[TASK DESCRIPTION]:
Please filter the entries for the word "checkbox" and copy every line that has it.

[THE DATA]:
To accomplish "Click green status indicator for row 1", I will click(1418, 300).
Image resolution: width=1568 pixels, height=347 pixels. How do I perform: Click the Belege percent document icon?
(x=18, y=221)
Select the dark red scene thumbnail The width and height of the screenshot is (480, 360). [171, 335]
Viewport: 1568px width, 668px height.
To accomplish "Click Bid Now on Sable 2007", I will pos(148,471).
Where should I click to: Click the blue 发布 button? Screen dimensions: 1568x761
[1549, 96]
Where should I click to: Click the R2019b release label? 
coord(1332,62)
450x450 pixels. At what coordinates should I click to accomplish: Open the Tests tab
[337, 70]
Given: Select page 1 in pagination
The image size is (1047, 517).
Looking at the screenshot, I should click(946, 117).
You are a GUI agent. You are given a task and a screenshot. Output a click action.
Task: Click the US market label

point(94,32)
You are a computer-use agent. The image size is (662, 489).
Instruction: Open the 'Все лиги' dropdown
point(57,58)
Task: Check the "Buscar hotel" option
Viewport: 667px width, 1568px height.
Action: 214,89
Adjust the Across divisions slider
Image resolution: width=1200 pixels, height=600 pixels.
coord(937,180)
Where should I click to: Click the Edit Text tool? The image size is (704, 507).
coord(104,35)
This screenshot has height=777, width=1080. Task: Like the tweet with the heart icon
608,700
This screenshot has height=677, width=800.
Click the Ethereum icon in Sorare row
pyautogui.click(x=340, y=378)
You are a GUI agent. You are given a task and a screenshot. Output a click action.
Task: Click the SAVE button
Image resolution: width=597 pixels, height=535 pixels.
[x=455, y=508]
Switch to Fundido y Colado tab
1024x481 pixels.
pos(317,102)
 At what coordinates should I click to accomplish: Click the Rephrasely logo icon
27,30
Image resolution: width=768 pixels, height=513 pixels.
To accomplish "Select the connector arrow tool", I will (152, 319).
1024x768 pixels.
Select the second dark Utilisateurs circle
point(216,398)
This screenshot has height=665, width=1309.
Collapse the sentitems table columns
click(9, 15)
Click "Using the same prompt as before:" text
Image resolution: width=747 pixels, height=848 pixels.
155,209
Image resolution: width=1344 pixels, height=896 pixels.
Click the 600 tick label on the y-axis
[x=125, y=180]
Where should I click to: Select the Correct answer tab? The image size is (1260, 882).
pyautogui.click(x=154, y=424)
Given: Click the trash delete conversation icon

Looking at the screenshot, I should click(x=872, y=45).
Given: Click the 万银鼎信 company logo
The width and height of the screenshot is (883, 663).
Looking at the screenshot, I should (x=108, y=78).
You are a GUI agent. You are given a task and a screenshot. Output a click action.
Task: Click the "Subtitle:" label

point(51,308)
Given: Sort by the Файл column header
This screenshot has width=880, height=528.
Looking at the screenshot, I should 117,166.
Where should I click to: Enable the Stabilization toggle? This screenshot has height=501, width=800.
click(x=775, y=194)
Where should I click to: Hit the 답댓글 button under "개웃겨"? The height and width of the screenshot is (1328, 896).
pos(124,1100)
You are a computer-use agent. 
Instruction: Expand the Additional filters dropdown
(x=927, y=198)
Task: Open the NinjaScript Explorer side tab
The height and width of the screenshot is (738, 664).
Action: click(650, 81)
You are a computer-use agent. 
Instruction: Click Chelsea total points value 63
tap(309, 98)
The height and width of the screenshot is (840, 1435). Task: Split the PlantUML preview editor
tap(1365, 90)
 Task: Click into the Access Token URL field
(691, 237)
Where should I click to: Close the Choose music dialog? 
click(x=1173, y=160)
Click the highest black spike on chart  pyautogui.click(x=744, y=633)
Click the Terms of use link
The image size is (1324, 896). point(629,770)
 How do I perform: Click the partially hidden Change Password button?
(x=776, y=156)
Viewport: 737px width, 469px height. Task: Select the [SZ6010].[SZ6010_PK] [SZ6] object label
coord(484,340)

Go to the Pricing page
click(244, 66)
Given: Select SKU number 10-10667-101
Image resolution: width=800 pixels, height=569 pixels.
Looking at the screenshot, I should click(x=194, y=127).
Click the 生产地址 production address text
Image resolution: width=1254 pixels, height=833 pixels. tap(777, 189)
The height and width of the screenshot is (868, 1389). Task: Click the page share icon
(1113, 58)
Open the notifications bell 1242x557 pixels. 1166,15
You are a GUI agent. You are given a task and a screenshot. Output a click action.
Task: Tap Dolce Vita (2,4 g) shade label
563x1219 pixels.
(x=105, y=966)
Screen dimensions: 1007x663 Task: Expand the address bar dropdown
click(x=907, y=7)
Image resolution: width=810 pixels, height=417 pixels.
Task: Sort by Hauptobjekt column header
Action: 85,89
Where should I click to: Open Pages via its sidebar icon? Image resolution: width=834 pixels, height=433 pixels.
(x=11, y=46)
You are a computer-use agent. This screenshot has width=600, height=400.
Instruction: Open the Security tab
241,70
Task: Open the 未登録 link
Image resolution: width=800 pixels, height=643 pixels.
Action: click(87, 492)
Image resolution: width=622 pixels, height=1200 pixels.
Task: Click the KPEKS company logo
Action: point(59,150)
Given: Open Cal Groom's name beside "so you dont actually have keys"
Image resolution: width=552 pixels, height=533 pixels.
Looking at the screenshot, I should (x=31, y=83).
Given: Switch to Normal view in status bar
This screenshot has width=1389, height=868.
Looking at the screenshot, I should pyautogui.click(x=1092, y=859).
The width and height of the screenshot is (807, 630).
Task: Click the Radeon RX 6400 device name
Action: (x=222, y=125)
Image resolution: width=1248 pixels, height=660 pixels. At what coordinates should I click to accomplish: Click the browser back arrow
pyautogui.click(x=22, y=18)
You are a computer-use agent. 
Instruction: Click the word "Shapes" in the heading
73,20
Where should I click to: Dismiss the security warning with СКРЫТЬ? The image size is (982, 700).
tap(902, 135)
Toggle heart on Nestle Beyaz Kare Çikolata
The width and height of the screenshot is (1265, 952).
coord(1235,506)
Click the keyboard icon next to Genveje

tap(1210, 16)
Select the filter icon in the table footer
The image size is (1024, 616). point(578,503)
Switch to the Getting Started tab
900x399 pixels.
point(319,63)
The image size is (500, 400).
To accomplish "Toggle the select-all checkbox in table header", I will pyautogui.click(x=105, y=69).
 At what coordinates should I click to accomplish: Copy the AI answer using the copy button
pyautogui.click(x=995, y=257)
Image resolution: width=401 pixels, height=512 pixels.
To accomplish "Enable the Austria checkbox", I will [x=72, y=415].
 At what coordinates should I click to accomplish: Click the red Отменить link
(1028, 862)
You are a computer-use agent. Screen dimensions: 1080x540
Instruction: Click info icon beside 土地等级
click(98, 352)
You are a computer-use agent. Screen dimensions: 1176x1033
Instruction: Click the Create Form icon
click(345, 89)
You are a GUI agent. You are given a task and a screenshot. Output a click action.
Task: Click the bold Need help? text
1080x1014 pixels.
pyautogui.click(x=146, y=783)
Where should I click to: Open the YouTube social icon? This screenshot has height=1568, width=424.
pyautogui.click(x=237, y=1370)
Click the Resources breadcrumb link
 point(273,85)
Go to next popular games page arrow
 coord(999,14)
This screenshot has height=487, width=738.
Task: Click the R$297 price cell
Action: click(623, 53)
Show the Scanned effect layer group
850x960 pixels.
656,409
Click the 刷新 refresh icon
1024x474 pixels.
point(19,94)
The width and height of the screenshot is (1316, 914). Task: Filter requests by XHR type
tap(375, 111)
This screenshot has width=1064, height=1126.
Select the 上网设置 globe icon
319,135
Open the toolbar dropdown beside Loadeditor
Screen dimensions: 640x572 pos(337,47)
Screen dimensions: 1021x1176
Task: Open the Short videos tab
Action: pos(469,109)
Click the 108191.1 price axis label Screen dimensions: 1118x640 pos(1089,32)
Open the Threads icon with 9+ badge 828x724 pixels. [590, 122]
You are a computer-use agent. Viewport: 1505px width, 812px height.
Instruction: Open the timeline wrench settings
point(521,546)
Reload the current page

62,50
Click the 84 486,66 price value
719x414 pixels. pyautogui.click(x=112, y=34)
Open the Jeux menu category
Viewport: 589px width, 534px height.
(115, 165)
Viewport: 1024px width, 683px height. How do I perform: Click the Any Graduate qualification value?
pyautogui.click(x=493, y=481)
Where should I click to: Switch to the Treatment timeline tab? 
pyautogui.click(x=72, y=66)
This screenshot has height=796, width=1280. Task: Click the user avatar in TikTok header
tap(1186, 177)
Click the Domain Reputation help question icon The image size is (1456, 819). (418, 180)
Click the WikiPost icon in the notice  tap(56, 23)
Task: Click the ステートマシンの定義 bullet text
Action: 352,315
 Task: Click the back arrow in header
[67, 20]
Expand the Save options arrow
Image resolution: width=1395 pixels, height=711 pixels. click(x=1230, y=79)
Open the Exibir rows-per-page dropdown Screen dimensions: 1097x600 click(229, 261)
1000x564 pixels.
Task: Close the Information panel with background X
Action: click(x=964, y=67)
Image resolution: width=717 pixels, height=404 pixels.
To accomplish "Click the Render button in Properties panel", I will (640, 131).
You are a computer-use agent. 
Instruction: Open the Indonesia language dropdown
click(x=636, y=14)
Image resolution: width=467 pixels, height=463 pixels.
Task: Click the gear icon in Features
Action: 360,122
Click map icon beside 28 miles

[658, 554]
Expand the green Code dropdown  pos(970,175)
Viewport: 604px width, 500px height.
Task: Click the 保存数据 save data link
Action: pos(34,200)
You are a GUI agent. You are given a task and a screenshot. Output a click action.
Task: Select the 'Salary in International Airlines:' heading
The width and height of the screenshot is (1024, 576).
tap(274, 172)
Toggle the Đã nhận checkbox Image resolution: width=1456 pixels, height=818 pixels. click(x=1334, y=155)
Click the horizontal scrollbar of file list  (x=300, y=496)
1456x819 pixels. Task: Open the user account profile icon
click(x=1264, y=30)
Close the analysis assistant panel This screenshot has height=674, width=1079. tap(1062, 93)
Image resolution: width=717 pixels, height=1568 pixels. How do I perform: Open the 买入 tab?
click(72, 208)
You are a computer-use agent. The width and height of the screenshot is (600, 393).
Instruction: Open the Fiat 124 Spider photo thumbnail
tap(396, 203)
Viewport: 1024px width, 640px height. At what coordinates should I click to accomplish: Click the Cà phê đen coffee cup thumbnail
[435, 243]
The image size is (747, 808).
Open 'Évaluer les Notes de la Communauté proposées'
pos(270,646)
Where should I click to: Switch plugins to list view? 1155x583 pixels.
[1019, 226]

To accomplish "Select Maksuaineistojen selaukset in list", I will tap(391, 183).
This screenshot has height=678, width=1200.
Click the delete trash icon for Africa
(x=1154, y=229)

[EXPECTED ANSWER]:
To accomplish "Toggle the select-all checkbox in table header", I will pyautogui.click(x=105, y=69).
To accomplish "Enable the Austria checkbox", I will [x=72, y=415].
Toggle the Đã nhận checkbox Image resolution: width=1456 pixels, height=818 pixels. click(x=1334, y=155)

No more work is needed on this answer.